On 2 January 1815 he was nominated a K.C.B. and having returned home he briefly held the command of the Channel Islands station from May with his flag in the Wye 24, Captain Andrew Green during Napoleon’s return to power.
In 1817, having previously been honoured with the equivalent of a knighthood by the Emperor of Austria in 1814, Fremantle became a Baron of the Austrian Provinces in Germany for his capture of the strategic bases on the Dalmatian, Croatian, Istrian and Friulian coasts during the Adriatic campaign of 1812-14. In April 1818 it was announced that he had been appointed the commander-in-chief in the Mediterranean with his headquarters in Italy, and on 4 March 1819, having resided for some time in Florence, he raised his flag aboard the Rochefort 74, Captain Andrew Green, which had arrived at Leghorn after a stormy passage, and he sailed for Malta to relieve Vice-Admiral Sir Charles Penrose. On 20 February of the same year he was nominated a G.C.B.
Fremantle was further advanced to vice-admiral on 12 August 1819, but he died of an inflammation of the bowels after a two-day illness in Naples on 19 December. He was given a state funeral in the city with a cortege numbering some sixty carriages, and he was later buried in the Upper Barracca Gardens in Valetta, Malta. His flagship returned to Portsmouth with Lady Fremantle and family in March 1820.

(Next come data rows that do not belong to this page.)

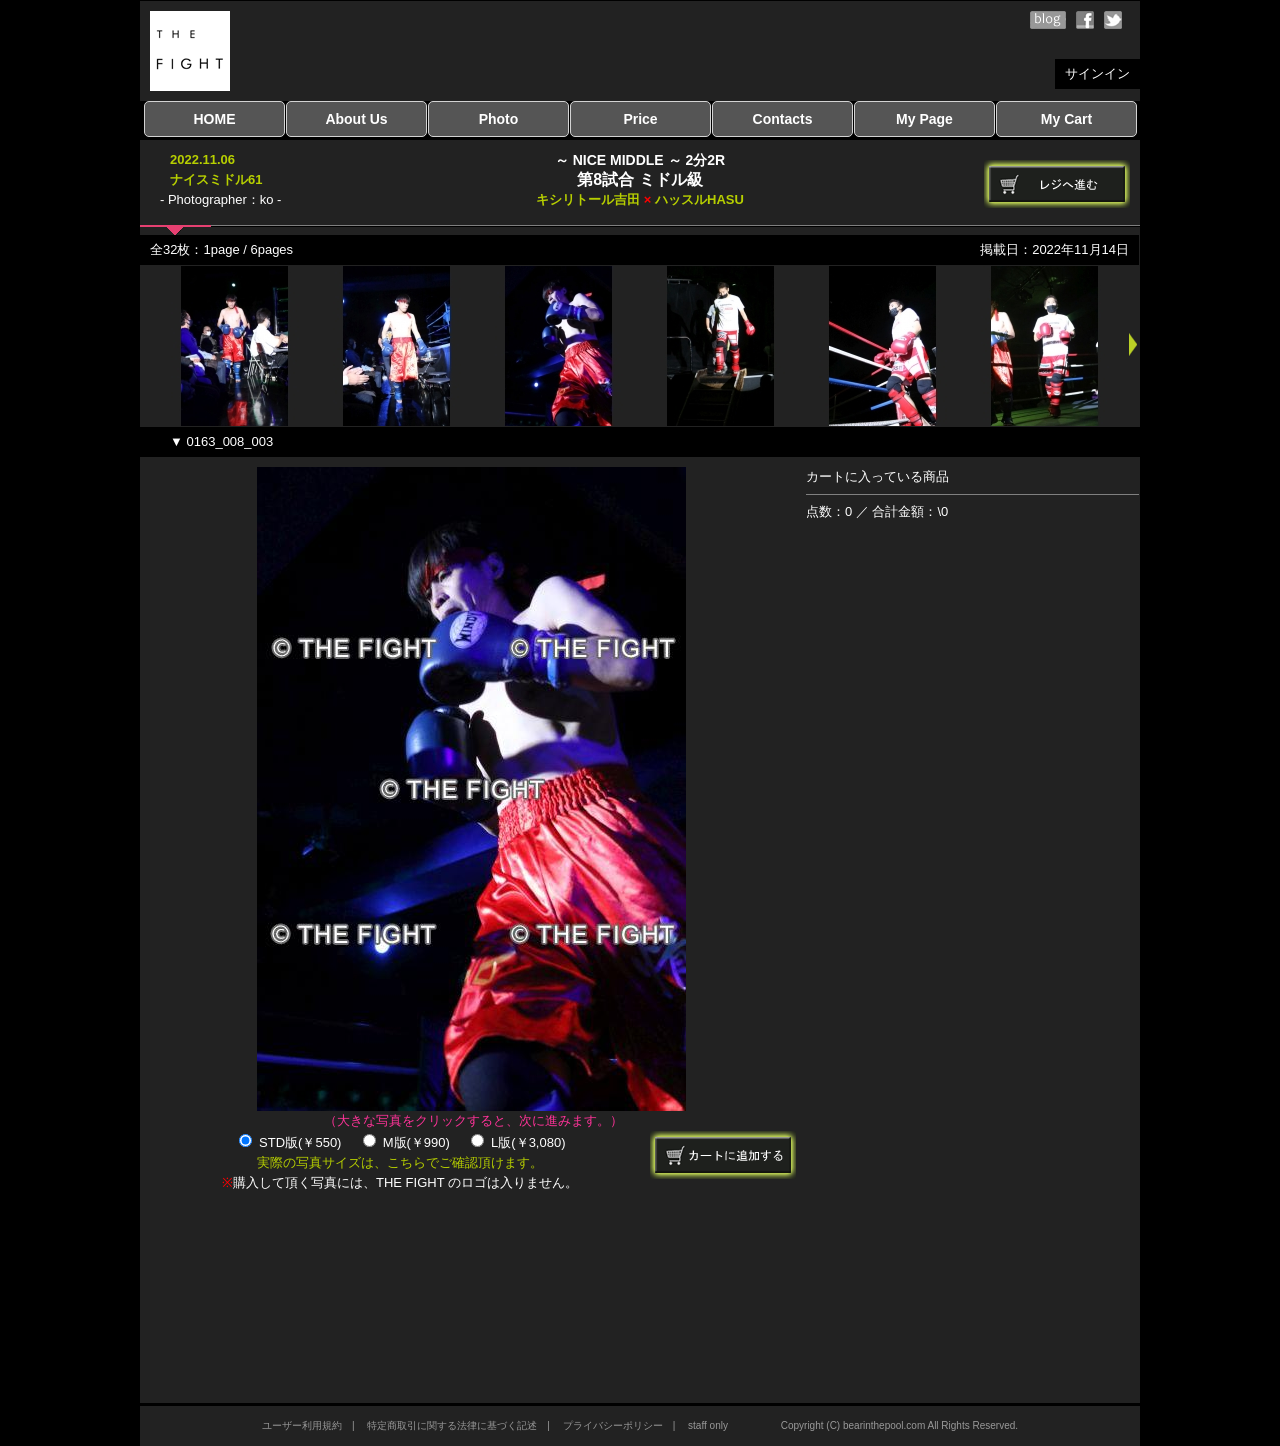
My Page (924, 119)
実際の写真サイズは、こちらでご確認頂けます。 (400, 1162)
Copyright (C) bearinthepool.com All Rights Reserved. (899, 1425)
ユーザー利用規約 (302, 1425)
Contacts (783, 119)
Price (640, 119)
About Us (356, 119)
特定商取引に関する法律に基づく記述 (452, 1425)
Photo (499, 119)
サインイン (1097, 73)
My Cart (1066, 119)
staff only (708, 1425)
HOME (215, 119)
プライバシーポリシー (613, 1425)
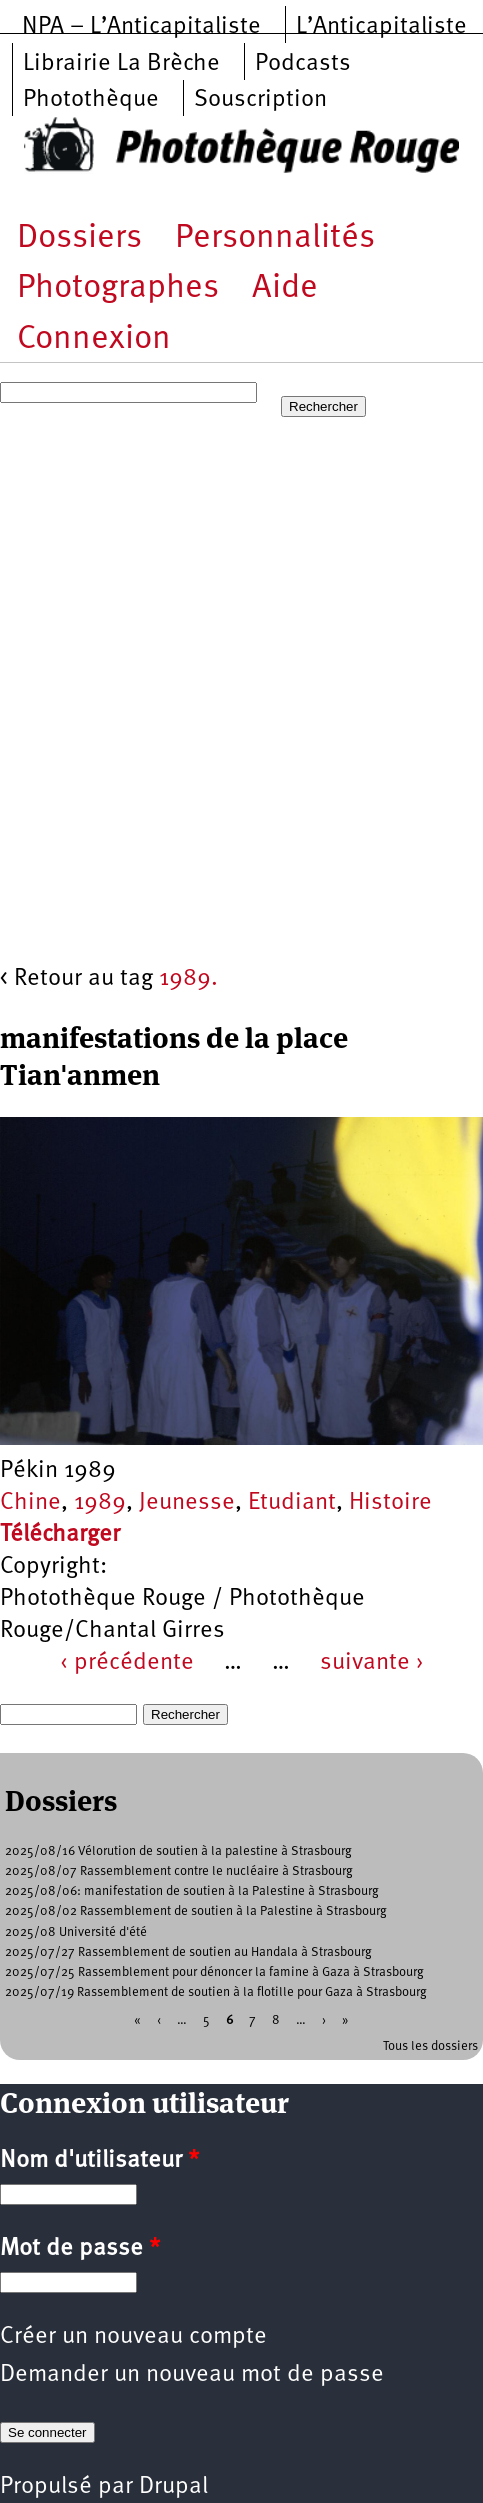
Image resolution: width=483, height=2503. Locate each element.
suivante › (372, 1663)
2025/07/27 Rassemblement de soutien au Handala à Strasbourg (188, 1952)
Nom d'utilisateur (99, 2161)
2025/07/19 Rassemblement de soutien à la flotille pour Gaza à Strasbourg (216, 1992)
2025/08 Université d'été (76, 1932)
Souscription (260, 100)
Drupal (173, 2487)
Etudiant (292, 1503)
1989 (100, 1503)
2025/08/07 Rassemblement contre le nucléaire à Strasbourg (179, 1871)
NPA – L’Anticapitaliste (141, 27)
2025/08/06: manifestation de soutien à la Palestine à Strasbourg (192, 1891)
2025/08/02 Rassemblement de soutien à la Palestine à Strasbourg (196, 1911)
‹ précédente (127, 1663)
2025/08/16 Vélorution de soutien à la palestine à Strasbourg (178, 1851)
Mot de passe (80, 2249)
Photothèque (91, 100)
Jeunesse (187, 1503)
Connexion (94, 339)
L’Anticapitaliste (381, 27)
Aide (285, 288)
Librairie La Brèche (121, 64)
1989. (188, 979)
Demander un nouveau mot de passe (192, 2375)
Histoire (390, 1503)
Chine (30, 1503)
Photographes (118, 288)
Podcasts (303, 64)
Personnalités (275, 238)
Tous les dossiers (430, 2046)
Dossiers (79, 238)
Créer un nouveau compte (133, 2337)
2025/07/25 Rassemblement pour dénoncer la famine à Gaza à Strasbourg (214, 1972)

He married the heiress Elizabeth ‘Betsy’ Wynne, of Falkingham in Lincolnshire on 12 January 1797, who at the time of their meeting had been living in Italy for many years with her parents and four sisters. She was small and petite in stature if not character, and after living to a grand old age she died on 2 November 1857. They had six sons and four daughters, the eldest son of whom, Thomas, became a baronet in honour of his father’s services in 1821, being raised to the peerage as Lord Cottesloe in 1874 after political service. The second son, Sir Charles Howe Fremantle, was born on 1 June 1800, entered the navy in 1812, and was posted captain in 1826. He later served as an admiral in the Crimean war and as the commander-in-chief at Plymouth, and the port of Fremantle in Australia was named after him. The youngest son Stephen, born on 30 August 1810, entered the service in 1823 and was posted captain in 1842. Fremantle’s patron, the Duke of Buckingham, was a godfather to one son, as was Sir Hyde Parker to another son, and Fremantle showed much loyalty to this officer. His wife’s father was a close friend of Hon. George Grey, Admiral Earl of St. Vincent’s flag captain
Fremantle was stocky with a round face and fiery dark eyes. In his younger days he possessed a lively and charming character, but with age came intolerance and a short temper, together with a tendency not to suffer fools gladly, although conversely he could not tolerate Vice-Admiral Lord Collingwood’s apparent severity and reserve. He was popular and a good officer, and was determined and aggressive in pursuing his duty. His ships were renowned for their expertise in gunnery and he had the reputation of being an innovative and keen disciplinarian. He was nevertheless devoted to his children and wept openly when having to leave them to return to sea. A devotee to red wine, he also cared greatly for a Spanish pug dog, Nympha, which came into his possession during the Battle of Trafalgar. He did not speak in Parliament, and in contemporary publications his name was often spelt ‘Freemantle’.